STATED TASK => Return the lines of the listing below that run from the line holding "The height and width of the screenshot is (924, 1305)." through the line holding "Looking at the", inclusive, reproducing them verbatim. Leave the pictures out.

== THE INPUT ==

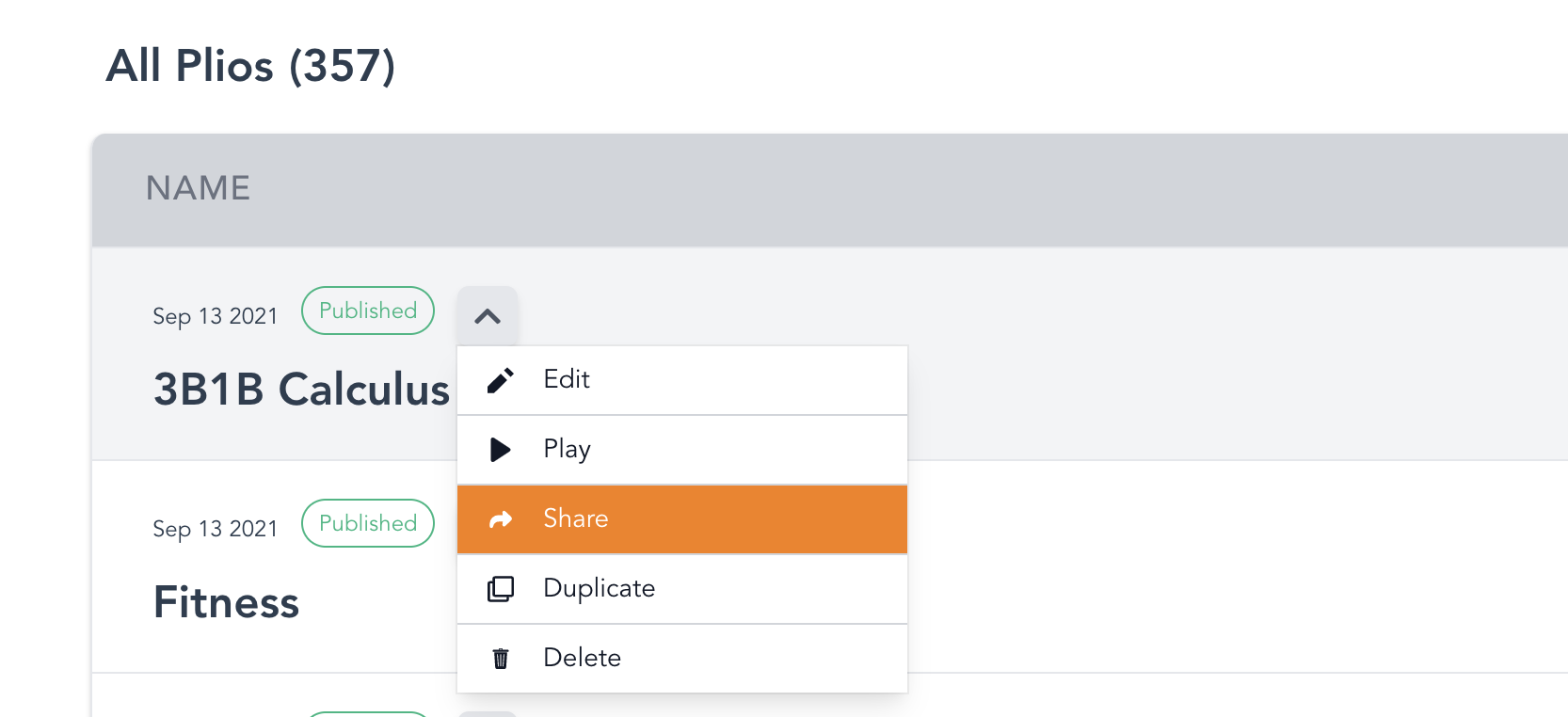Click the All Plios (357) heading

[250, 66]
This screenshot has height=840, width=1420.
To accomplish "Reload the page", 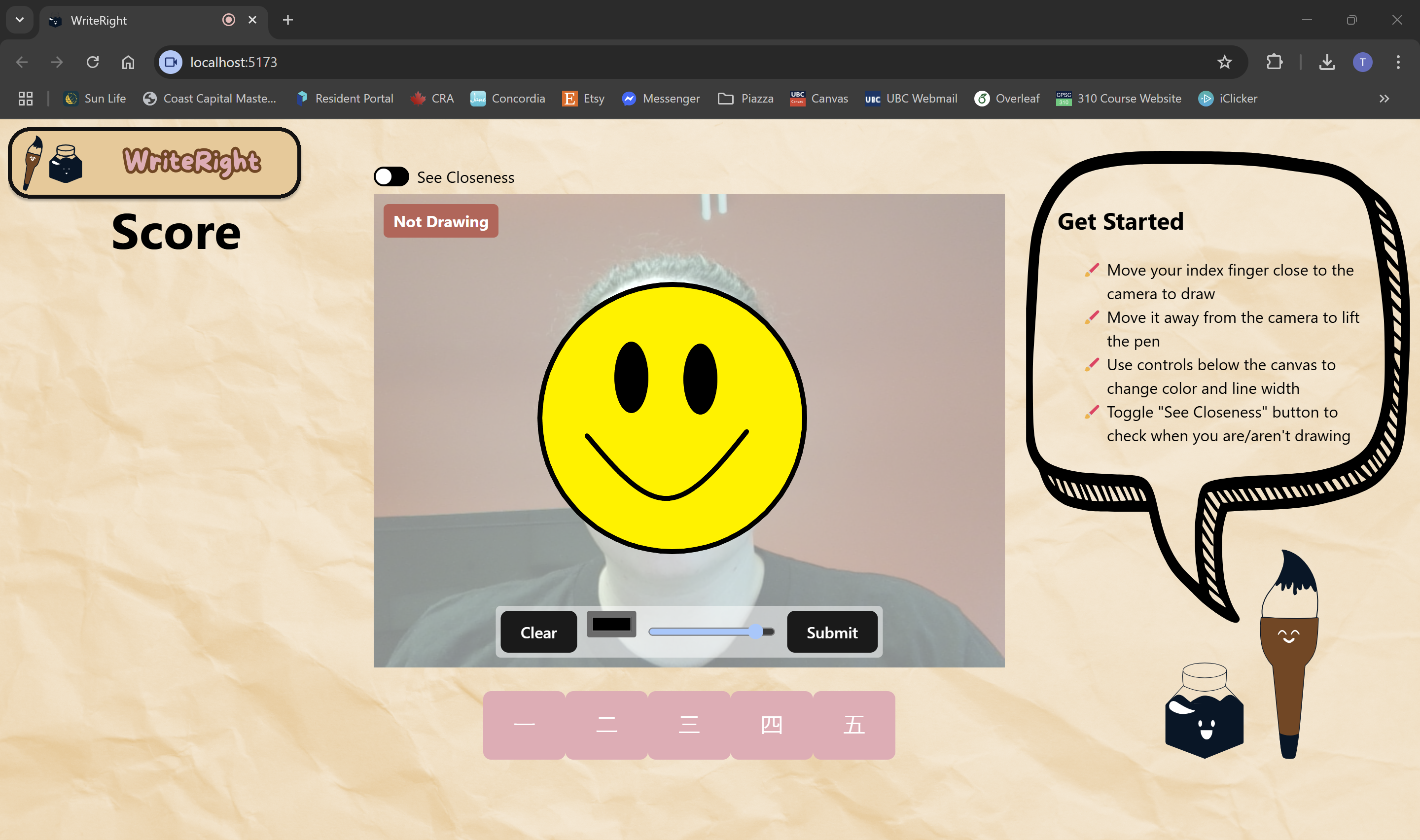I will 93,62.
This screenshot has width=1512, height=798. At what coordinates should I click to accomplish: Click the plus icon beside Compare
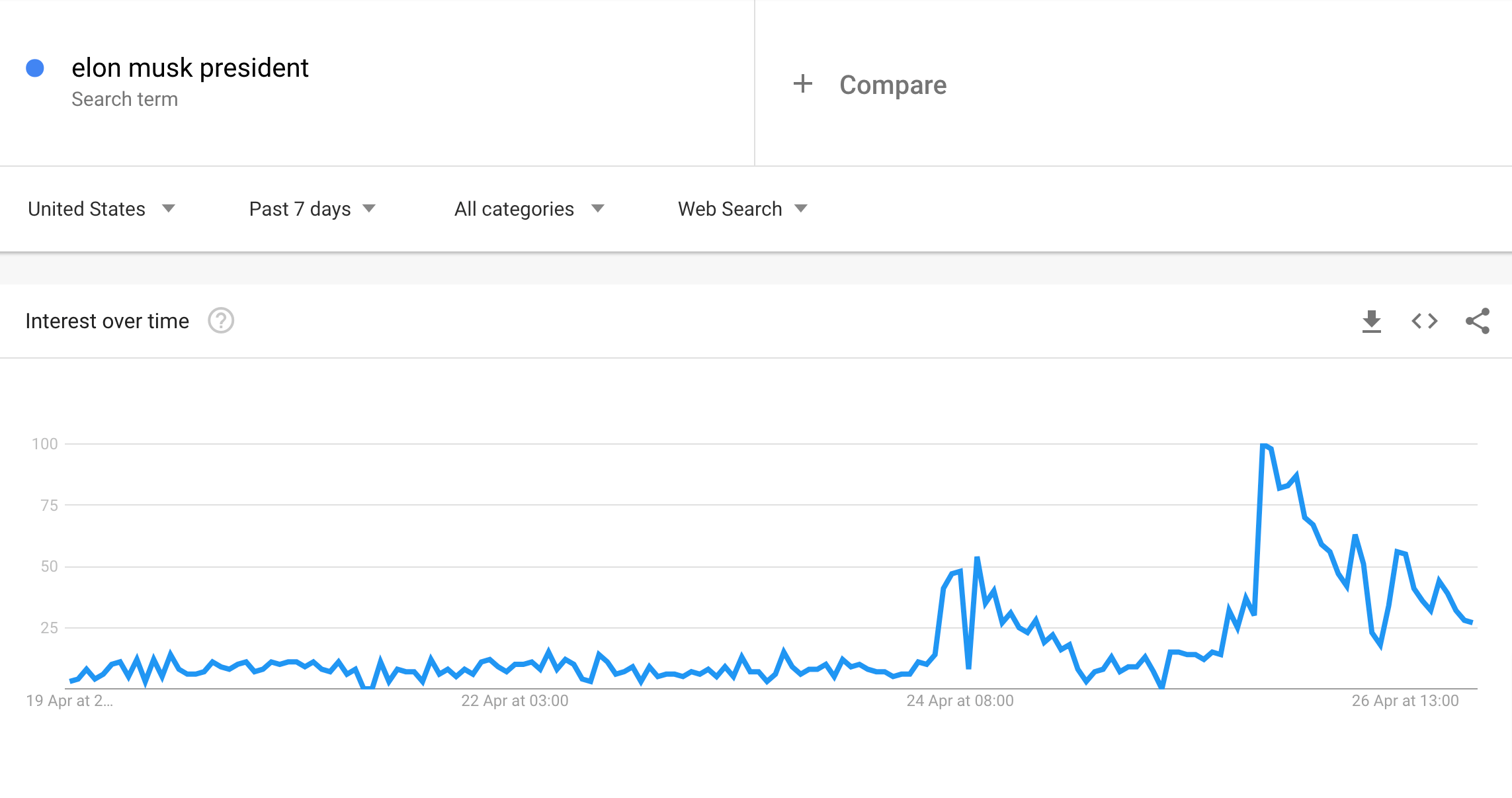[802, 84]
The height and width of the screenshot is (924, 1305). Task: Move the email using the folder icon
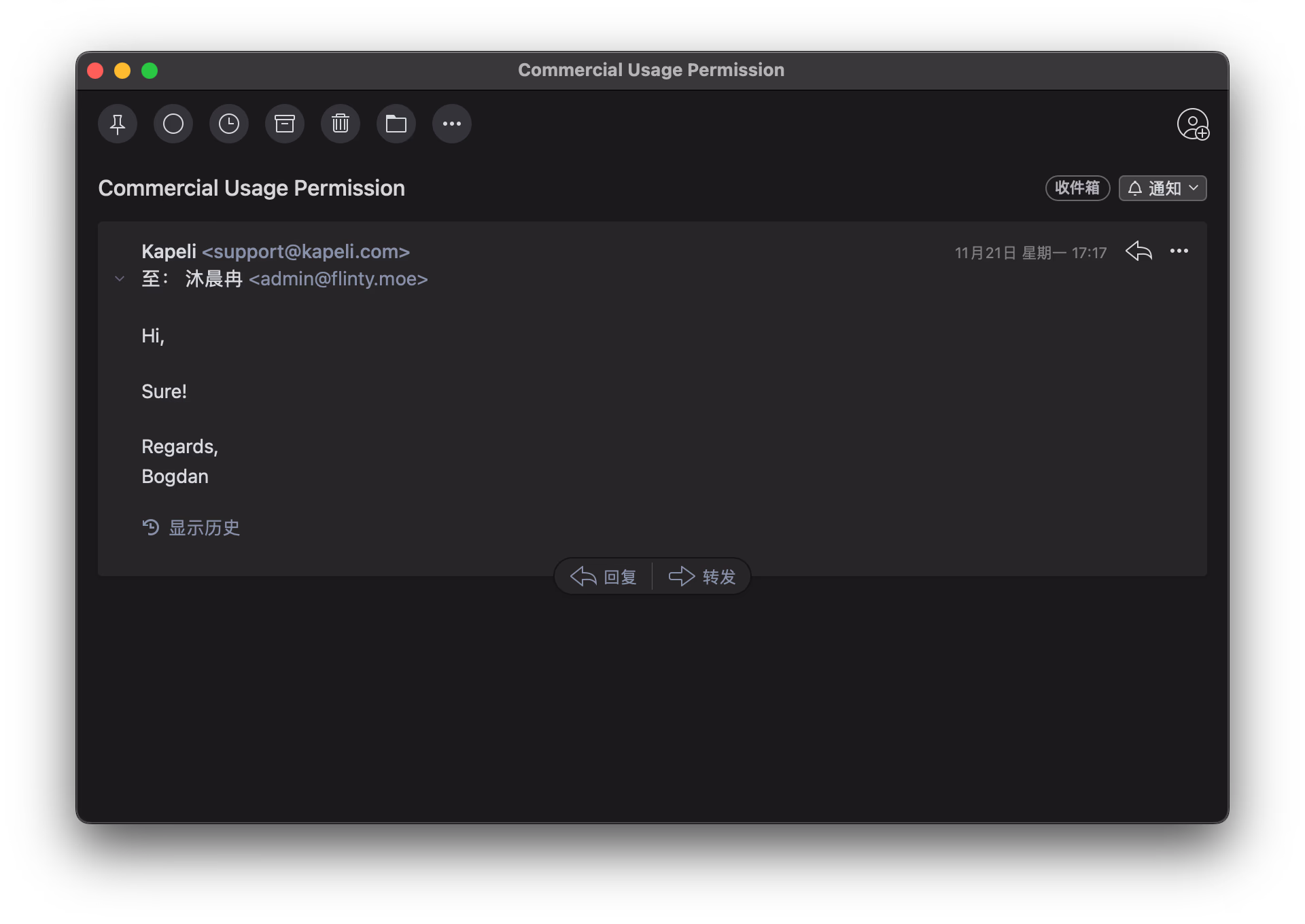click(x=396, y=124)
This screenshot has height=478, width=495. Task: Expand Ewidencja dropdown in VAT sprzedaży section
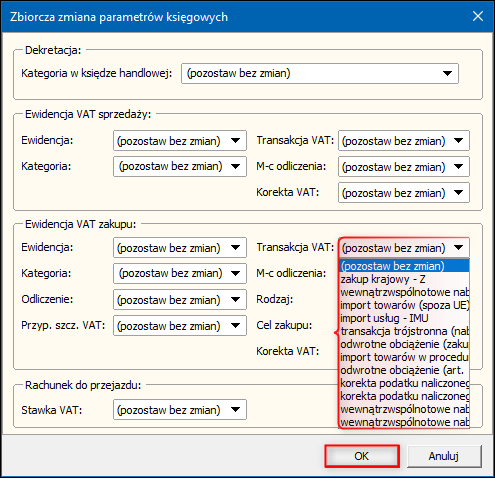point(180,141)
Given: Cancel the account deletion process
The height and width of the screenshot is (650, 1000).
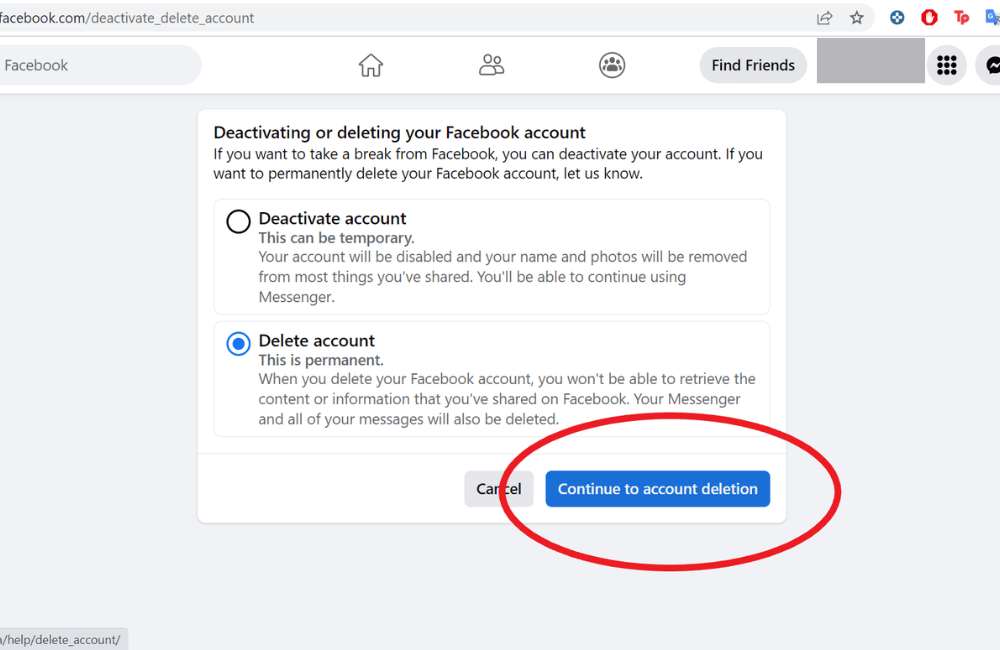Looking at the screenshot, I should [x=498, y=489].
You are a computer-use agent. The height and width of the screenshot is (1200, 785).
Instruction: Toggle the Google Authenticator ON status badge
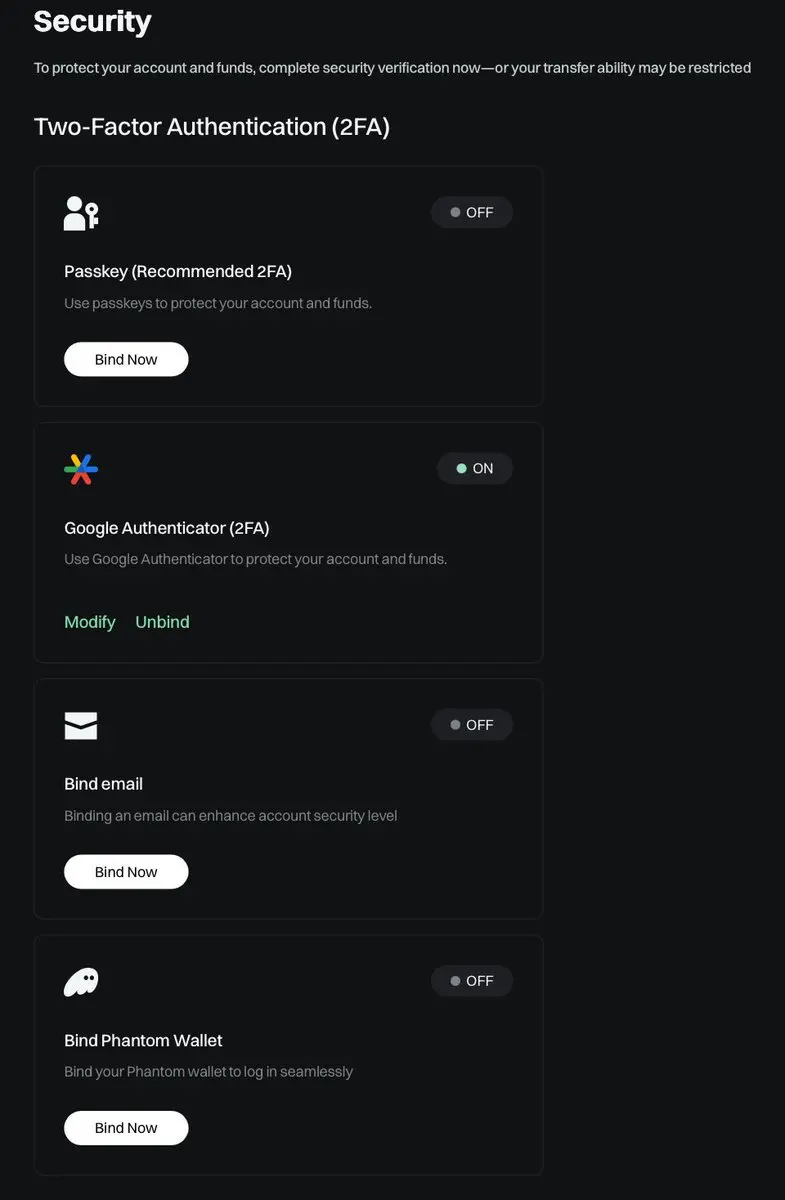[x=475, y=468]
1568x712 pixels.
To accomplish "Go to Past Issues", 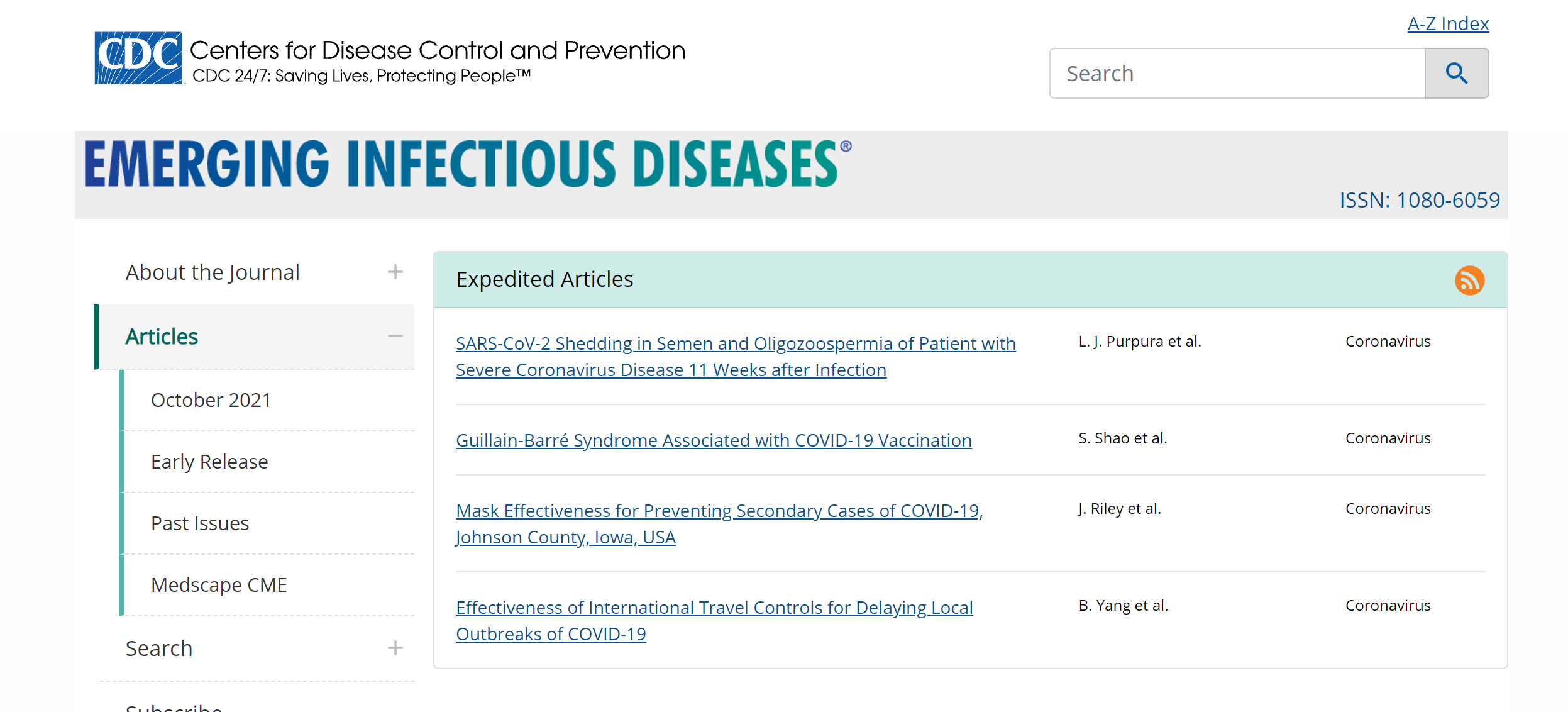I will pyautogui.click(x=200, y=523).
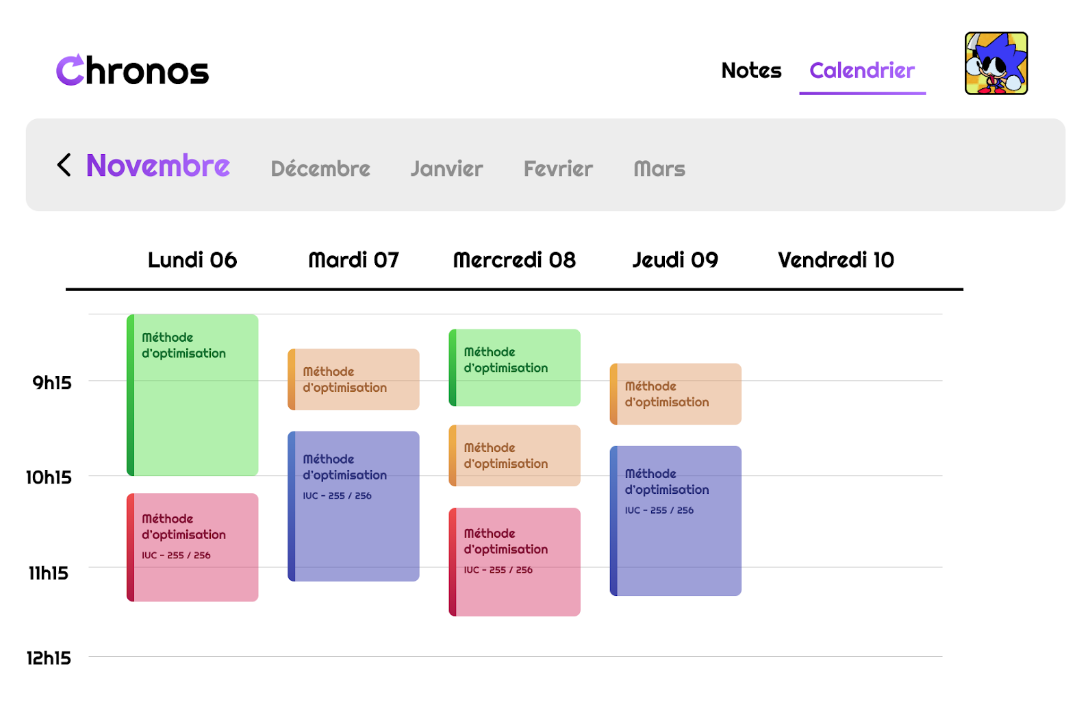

===

EXPECTED ANSWER =>
The height and width of the screenshot is (924, 1305). Task: Move the email using the folder icon
click(x=396, y=124)
This screenshot has height=478, width=495. Task: Expand Ewidencja dropdown in VAT sprzedaży section
point(180,141)
Given: Cancel the account deletion process
The height and width of the screenshot is (650, 1000).
Looking at the screenshot, I should [x=498, y=489].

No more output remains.